WHAT YOU NEED TO DO
Can you carry the text on retry, timeout, and caching anti-patterns forward from its last sentence?

Segment Start: SELECTED TEXT

Anti-Pattern 3: Aggressive Retry on Non-Transient Errors
Problem: Retrying validation errors, auth errors, or malformed requests wastes resources.
Bad:
result = ValidateInput(input) with retry: 5
# If input is malformed, retrying won't help (will fail 5 times)
Good:
result = ValidateInput(input) with timeout: 1s
# Validation should be fast, no retry needed
Rule: Only retry transient errors (network, rate limits, timeouts). Don't retry permanent errors (validation, auth, not-found).
Implementation note: Constellation retries all errors. To avoid retrying permanent errors, ensure modules distinguish error types and raise non-retriable exceptions.
Anti-Pattern 4: Long Timeout Without Fallback
Problem: Users wait too long for failed operations.
Bad:
response = SlowAPI(input) with timeout: 120s, retry: 3
# User waits up to 8 minutes for a response!
Good:
response = SlowAPI(input) with
timeout: 30s,
retry: 2,
fallback: CachedResponse(input)
# User waits max 90s, gets cached response if failed
Rule: If timeout × retries > 60s, add fallback for graceful degradation.
Anti-Pattern 5: Caching Errors
Problem: Errors don't get cached, but you might expect them to.
Behavior:
result = FlakyAPI(input) with cache: 1h, retry: 0
# If FlakyAPI fails, error is raised (not cached)
# Next call with same input will try again (no cache)
Clarification:
- Only successful results are cached
- Errors are never cached
- This is correct behavior (caching errors would propagate failures)
If you want error caching:
result = FlakyAPI(input) with
cache: 1h,
fallback: { error: "Service unavailable" }
# Fallback value gets cached
Rule: Understand that cache only caches successful results.
Anti-Pattern 6: Insufficient Cache TTL
Problem: Cache expires too soon, defeating the purpose.

Segment End: SELECTED TEXT
Segment Start: SUPPLIED ENTRIES

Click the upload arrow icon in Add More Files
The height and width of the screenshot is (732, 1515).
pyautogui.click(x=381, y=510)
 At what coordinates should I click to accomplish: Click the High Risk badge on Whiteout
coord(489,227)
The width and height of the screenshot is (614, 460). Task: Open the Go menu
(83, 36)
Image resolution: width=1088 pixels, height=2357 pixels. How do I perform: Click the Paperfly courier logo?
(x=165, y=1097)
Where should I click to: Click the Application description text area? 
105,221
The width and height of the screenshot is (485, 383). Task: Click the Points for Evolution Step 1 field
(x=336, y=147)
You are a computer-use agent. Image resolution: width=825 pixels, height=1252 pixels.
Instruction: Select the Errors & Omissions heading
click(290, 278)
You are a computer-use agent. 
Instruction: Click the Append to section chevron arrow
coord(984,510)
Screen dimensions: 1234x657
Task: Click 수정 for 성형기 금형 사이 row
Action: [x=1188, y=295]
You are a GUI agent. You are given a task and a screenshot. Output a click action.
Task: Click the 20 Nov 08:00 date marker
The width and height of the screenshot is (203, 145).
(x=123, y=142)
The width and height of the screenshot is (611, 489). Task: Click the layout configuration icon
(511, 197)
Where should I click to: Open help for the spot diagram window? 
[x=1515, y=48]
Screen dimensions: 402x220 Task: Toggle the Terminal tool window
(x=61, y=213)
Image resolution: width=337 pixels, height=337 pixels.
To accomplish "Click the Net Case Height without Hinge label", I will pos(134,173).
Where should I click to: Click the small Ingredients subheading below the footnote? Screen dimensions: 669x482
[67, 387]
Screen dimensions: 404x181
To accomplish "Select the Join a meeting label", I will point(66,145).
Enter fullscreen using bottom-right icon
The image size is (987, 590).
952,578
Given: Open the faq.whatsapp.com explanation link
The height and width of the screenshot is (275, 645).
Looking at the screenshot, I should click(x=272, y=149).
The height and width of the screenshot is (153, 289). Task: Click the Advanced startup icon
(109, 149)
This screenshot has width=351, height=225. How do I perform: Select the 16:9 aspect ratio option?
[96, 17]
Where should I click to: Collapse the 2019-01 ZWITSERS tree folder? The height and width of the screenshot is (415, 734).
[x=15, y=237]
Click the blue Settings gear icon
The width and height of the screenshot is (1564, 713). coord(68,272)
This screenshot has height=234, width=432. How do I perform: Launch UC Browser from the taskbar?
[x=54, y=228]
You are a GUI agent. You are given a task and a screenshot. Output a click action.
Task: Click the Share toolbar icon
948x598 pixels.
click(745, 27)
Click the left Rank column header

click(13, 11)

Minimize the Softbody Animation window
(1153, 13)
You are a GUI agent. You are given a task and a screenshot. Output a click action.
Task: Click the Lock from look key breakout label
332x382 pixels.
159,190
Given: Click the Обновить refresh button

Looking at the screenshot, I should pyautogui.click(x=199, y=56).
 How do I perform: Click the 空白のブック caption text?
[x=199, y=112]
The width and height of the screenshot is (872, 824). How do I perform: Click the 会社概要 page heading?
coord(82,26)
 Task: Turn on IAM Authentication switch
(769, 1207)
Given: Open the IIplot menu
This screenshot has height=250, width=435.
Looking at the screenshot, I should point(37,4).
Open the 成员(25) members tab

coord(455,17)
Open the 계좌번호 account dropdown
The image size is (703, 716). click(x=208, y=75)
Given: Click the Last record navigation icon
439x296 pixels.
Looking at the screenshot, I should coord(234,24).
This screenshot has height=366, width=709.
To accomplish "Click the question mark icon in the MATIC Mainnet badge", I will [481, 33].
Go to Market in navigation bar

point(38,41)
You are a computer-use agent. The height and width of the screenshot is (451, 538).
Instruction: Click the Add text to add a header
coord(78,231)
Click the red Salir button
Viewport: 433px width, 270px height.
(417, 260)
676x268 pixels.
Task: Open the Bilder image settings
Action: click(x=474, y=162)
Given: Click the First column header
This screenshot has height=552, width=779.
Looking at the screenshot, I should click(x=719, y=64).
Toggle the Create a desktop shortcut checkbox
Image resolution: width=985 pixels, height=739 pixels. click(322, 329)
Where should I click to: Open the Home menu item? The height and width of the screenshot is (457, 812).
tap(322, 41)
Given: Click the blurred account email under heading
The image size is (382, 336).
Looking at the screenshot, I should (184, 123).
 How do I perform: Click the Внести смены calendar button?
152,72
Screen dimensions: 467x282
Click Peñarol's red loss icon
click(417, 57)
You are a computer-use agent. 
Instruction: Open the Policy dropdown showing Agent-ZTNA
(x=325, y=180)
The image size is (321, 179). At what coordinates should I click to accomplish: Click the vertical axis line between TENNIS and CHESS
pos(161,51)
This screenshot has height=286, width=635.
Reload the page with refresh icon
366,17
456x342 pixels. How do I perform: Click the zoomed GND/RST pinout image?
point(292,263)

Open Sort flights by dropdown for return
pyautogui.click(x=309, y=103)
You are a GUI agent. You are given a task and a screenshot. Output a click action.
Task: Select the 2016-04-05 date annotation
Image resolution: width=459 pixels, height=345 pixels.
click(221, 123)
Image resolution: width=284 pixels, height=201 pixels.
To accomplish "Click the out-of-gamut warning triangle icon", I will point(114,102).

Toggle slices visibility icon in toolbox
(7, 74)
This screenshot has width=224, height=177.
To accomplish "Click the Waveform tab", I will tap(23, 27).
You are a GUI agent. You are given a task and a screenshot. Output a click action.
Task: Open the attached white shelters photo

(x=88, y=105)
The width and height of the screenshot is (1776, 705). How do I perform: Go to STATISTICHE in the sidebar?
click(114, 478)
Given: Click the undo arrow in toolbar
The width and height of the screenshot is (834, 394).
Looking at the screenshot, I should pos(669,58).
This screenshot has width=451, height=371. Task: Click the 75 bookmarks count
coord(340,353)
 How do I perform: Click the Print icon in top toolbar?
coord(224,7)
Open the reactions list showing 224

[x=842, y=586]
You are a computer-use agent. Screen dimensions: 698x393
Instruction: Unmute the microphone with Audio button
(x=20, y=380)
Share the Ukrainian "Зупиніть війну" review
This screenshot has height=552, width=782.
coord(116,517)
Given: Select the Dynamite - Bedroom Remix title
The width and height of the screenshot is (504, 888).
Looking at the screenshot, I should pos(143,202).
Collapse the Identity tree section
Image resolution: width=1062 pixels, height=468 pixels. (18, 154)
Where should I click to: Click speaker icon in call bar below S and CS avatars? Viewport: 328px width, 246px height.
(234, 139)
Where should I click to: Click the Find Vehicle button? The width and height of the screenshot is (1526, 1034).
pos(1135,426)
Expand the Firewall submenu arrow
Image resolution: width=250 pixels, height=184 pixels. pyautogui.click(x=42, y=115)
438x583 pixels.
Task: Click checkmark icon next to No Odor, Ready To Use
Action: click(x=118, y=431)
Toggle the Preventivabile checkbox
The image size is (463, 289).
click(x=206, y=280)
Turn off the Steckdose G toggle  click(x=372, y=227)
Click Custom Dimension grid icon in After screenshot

Segment End: SUPPLIED ENTRIES

EXERCISE ANSWER
Bad:
embeddings = GenerateEmbeddings(text) with cache: 5min
# Embeddings are deterministic, why only 5min cache?
Good:
embeddings = GenerateEmbeddings(text) with cache: 7d
# Embeddings don't change, cache longer
Rule: Match TTL to data stability. Deterministic operations can cache for days.
Anti-Pattern 7: Fallback Without Logging
Problem: Fallback masks errors, making debugging impossible.
Bad:
result = ImportantAPI(input) with fallback: default
# If API is failing 100% of the time, you'll never know
Good:
result = ImportantAPI(input) with
fallback: default,
on_error: log
# Errors are logged, you can monitor failure rate
Rule: Always log when using fallback, or you'll be blind to failures.
Pitfall 1: Misunderstanding Timeout Scope
Misconception: timeout applies to total execution (including retries).
Reality: timeout applies per attempt.
Example:
result = API(input) with timeout: 10s, retry: 3
# Total time: 4 attempts × 10s = 40s (not 10s!)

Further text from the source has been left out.